Più di un anno fa Colin Powell in visita a Manila aveva promesso uno studio del ministero della Difesa. “Per quanto riguarda le autorità USA, non ci sono stati studi nel passato e da quanto ne sappiamo niente è previsto per il futuro”. Come si sta muovendo la vostra organizzazione? “Stiamo cercando di raggiungere, con il nostro lavoro, tutte le comunità che vivono nei dintorni delle ex-basi. Stiamo cercando di educare le persone che sono state vittima di contaminazioni, oltre a questo forniamo assistenza medica e legale e sollecitiamo ricerche sul campo”. Pur con l’ostracismo dei governi interessati, si sono ormai accumulati i documenti che provano l’esistenza di agenti inquinanti nei dintorni delle basi USA e del loro legame con le gravi malattie che stanno colpendo le popolazioni.

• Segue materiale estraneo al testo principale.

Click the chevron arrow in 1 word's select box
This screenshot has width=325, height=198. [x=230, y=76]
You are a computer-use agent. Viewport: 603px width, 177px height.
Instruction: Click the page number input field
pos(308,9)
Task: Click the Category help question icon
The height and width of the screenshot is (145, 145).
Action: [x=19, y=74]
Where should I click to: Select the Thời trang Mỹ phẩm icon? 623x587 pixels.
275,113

Oltre a quelli già citati: uno studio del 1994 realizzato da studiosi americani tra i quali Paul Bloom, ricercatore dell’Università del Minnesota (studio promosso dall’UUSC, una ong di Cambridge, Massachusetts, che si basa su due documenti incompleti emessi dal ministero della Difesa americano, estendendone i risultati); un rapporto dell’Organizzazione Mondiale della Sanità risalente al 1993 e che individua quindici aree altamente inquinate a Subic; uno studio presentato nel 2002 a Bangkok ad una conferenza dell’OMS, incentrato sull’aumento dei casi di leucemia tra i bambini nell’area di Subic (“Environmental threats to the health of children: hazards and vunerability”, lo si può trovare sul sito www.who.org).

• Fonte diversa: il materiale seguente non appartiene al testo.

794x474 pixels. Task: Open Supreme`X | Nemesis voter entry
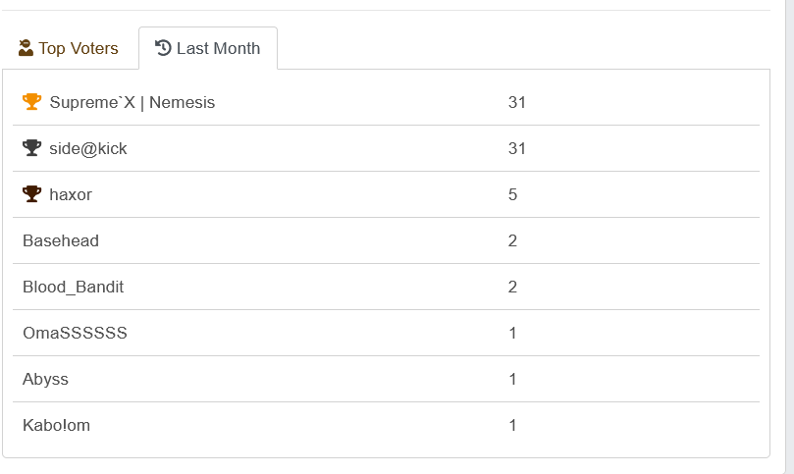click(132, 102)
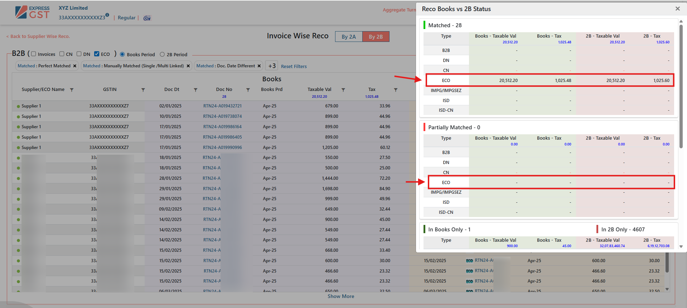Screen dimensions: 687x308
Task: Go back to Supplier Wise Reco
Action: pos(38,37)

La lista potrebbe continuare. Insomma le prove ci sono, eccome. Manca la volontà politica. Nessuno vuole riconoscere le proprie responsabilità, soprattutto nessuno vuole tirar fuori i soldi, parecchi, necessari a bonificare le aree inquinate e a dare assistenza medica ai residenti. Il governo di Manila non ne avrebbe certamente i mezzi. Gli USA finora non hanno concesso nulla, facendosi scudo col fatto che i vecchi accordi bilaterali sulle basi militari non prevedevano nessuna bonifica ambientale. Lo scorso ottobre, in occasione della visita di Bush a Manila, il People’s Task Force ha organizzato una marcia con un migliaio di persone provenienti dalle comunità colpite dal disastro ecologico. L’obiettivo era quello di far pressione affinché il problema di Subic e Clark venisse messo in agenda (i tentativi, finora vani, di mettere all’ordine del giorno delle discussioni tra i due governi il problema delle basi sono iniziati nel 1994 con la visita di Clinton). Il messaggio non è arrivato al presidente USA, protetto da circa undicimila poliziotti. Dal canto suo, la presidente filippina Gloria Macapagal Arroyo non ha sollevato la questione.

Il futuro summit economico del Pacifico e la lotta al terrorismo internazionale non hanno lasciato spazio ad altre discussioni, specie ad argomenti scomodi come quello dell’eredità lasciata dalle ex-basi militari.